Incidentally, for those not acquainted with this museum, it is quite possibly the foremost photo institution in Switzerland, with consistently great shows, and an activity, often cutting-edge, going way beyond simply organizing periodic shows within its walls. Whilst I'm on the subject, you should alsogcheck out the photo museum in Winterthur near Zurich (www.fotomuseum.ch), and in Zurich itself a new, considerable yet temporary (opened on 16 January, running until 29 August) museum named Photobastei (www.photobastei.ch) - and why not, rather closer to my home, the Centre de la photo in Geneva (www.centrephotogeneve.ch).

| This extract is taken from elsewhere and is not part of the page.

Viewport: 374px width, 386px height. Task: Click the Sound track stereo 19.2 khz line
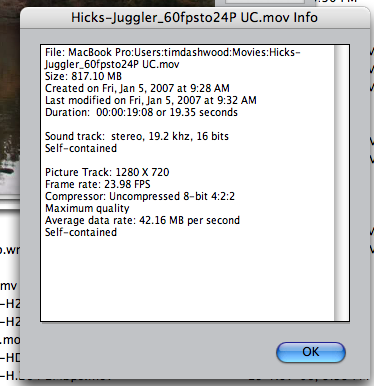coord(137,136)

The show at l'Elysée revealed a breadth of Halsman's work beyond the few "jumpology" photos we all know (of people, i.e. celebrities of the day, captured jumping in mid-air), from early portraits, through the jumpology (loads more pictures next to the well-known ones of Salvador Dali, Marilyn Monroe and the Duke and Duchess of Windsor), and the whole upper floor dedicated to photos of Savador Dali, whith whom Halsman collaborated for about 40 years !

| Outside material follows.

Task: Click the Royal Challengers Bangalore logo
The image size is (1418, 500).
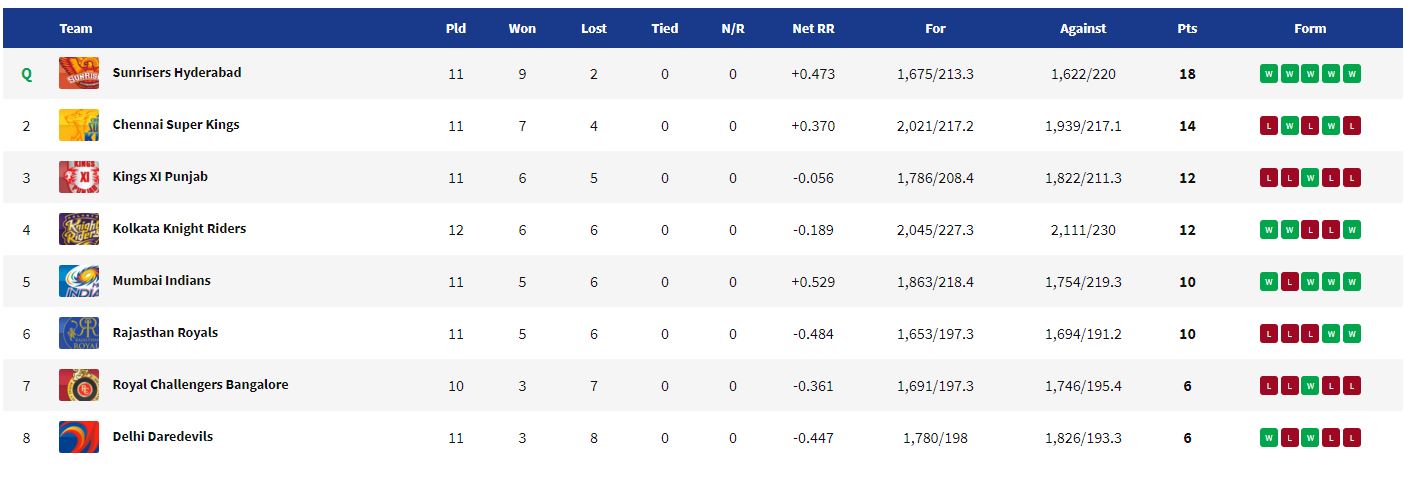Action: tap(79, 385)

Reflecting on the exhibition at the museum coffee shop (doubling as a amazing pohto book store), it occurred to me that the premiss of Halsman's jumpology was a bit of a paradox: Halsman's idea was what through the spontaneity of a junp, the celebrities he photographed would reveal their personalities, their inner selves. And yet he was photographing them in a controlled environment (often a studio, with special lighting, against a white backdrop), asking them to perform, sometimes repeatedly for hours on end, a task (the jump) that would normally not feature in their everyday lives !
Whilst this makes for great photos, and certainly reveals something about the people appearing in the pictures, how do we know whether this brings out their inner-selves or personalities, rather than how they strive to appear to others ?
A jump is after all but a kind of pose, which brings to mind the series of family portraits in the book Familienleben by Thomas Struth, where he captures families in their homes, together in their own chosen pose. The idea being of course that the way people chose to pose is itself very reavealing. Revealing of how we choose and strive to project ourselves to others - which given our nature as "social animals" is after all a key part of who we are.
Be that as it may, I hugely enjoyed Halsman's photos. It's always great to see more of a photographer, or of any artist, than the few pictures, paintings or pieces we all have somewhere in a corner of our memories. It's also refreshing to see a body of work that has true originality and inventiveness; and to see some of the amazing pictures he created with the very limited editing that was possible at the time, demonstrating yet again that constraint (in comparison to today's Photoshop) is the mother of creativity.